[Records excerpted from a collection]

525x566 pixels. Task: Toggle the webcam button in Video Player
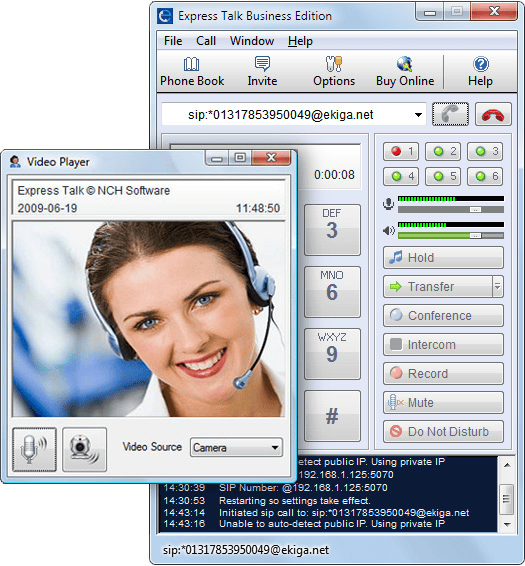coord(84,449)
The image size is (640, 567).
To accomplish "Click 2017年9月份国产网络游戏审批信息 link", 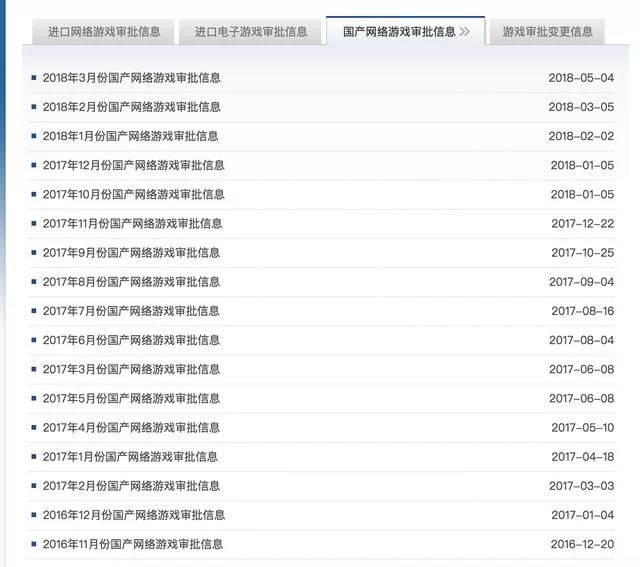I will tap(132, 253).
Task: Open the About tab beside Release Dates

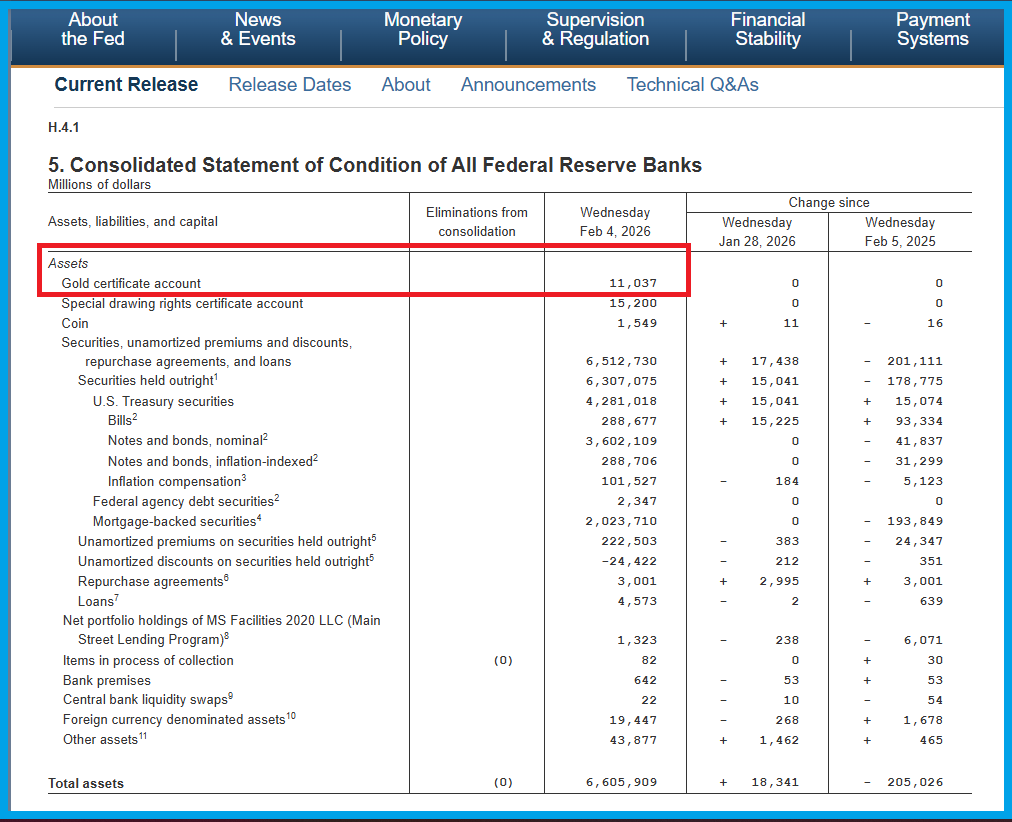Action: [406, 85]
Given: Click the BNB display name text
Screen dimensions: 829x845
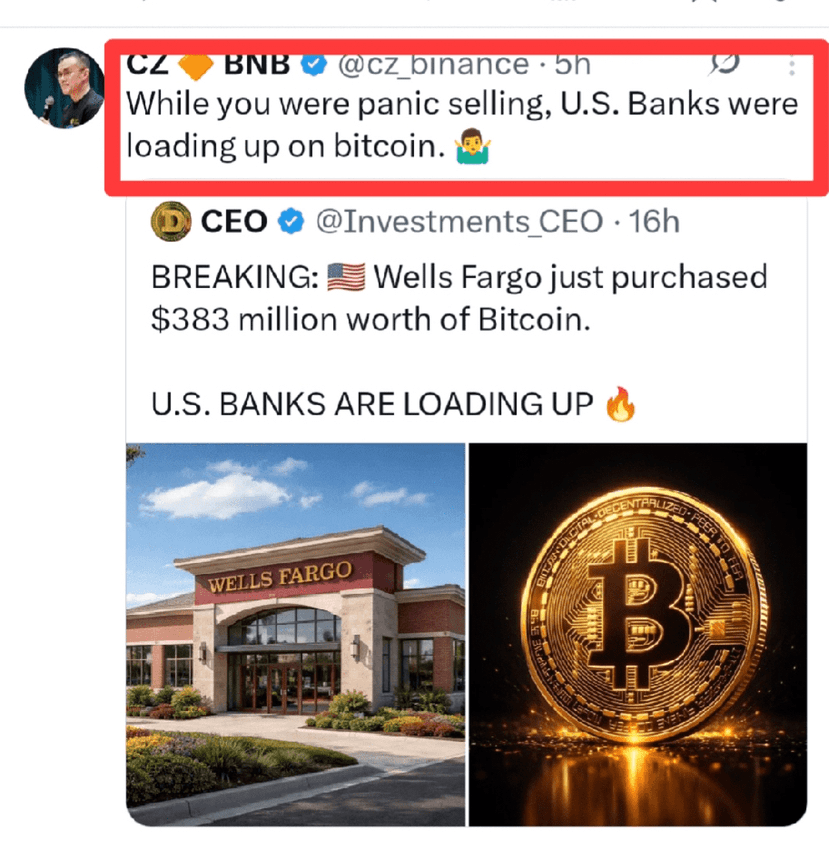Looking at the screenshot, I should (x=257, y=65).
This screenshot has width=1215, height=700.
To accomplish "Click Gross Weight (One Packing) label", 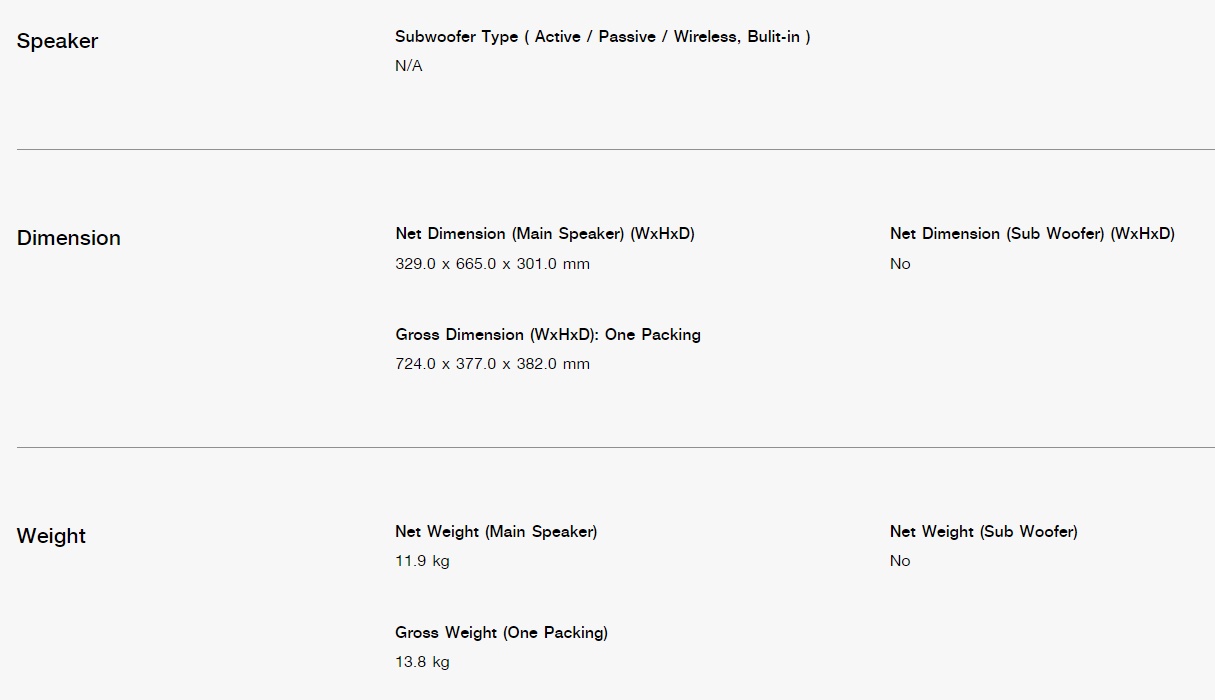I will coord(501,633).
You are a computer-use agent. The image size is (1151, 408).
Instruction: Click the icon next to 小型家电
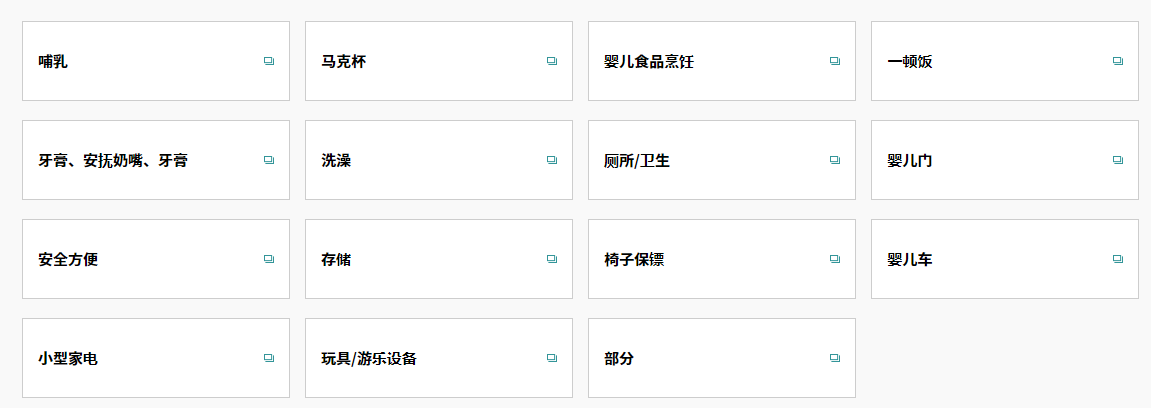[269, 358]
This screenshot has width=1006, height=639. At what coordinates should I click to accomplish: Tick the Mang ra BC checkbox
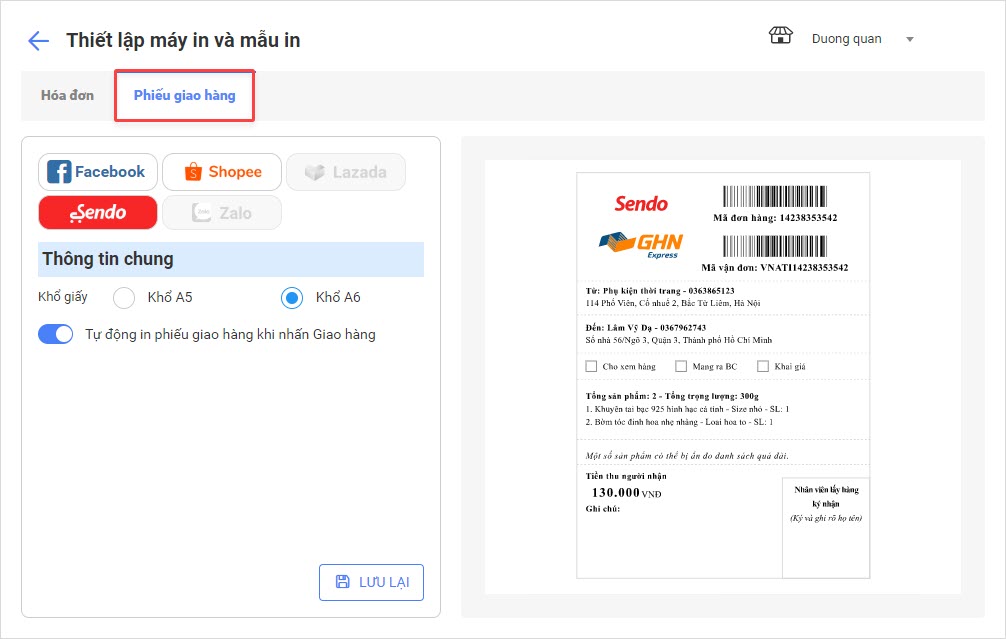coord(681,367)
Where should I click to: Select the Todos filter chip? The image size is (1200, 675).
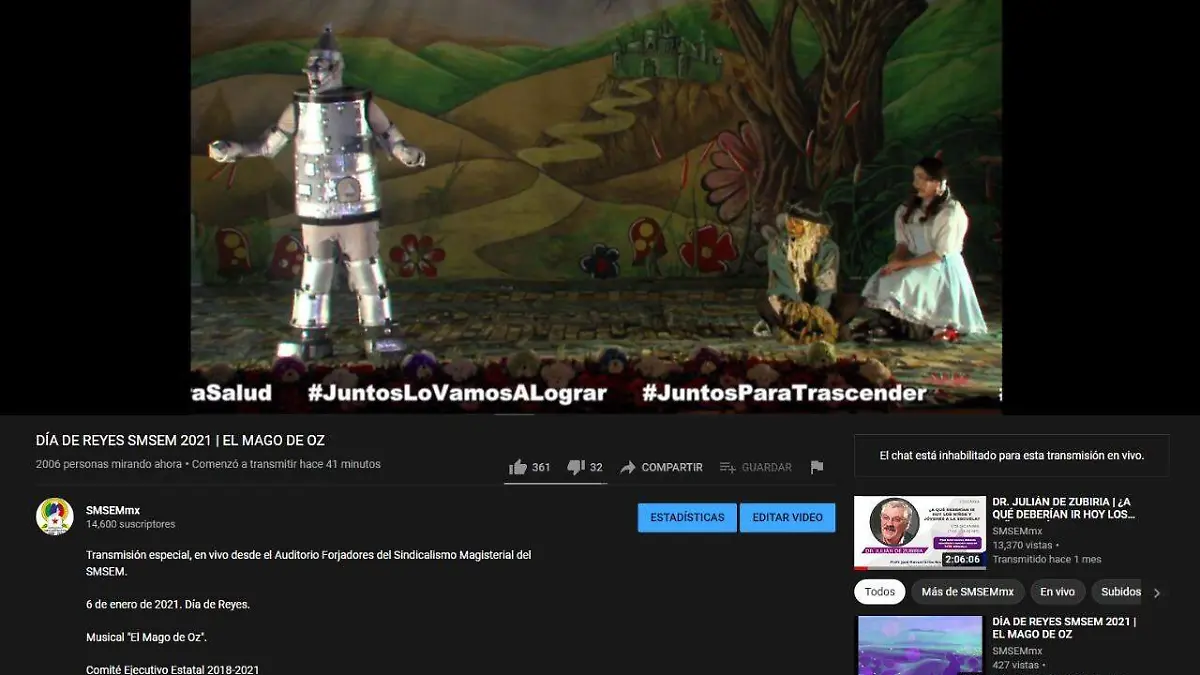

_Requirement_:
Filter the entries down to the lines containing "image". Copy each of those lines.

_Answer box_:
The image size is (640, 567).
You are a computer-use agent. The image size is (1151, 408).
Where should I click to: Select the Todos filter chip? The image size is (1200, 675).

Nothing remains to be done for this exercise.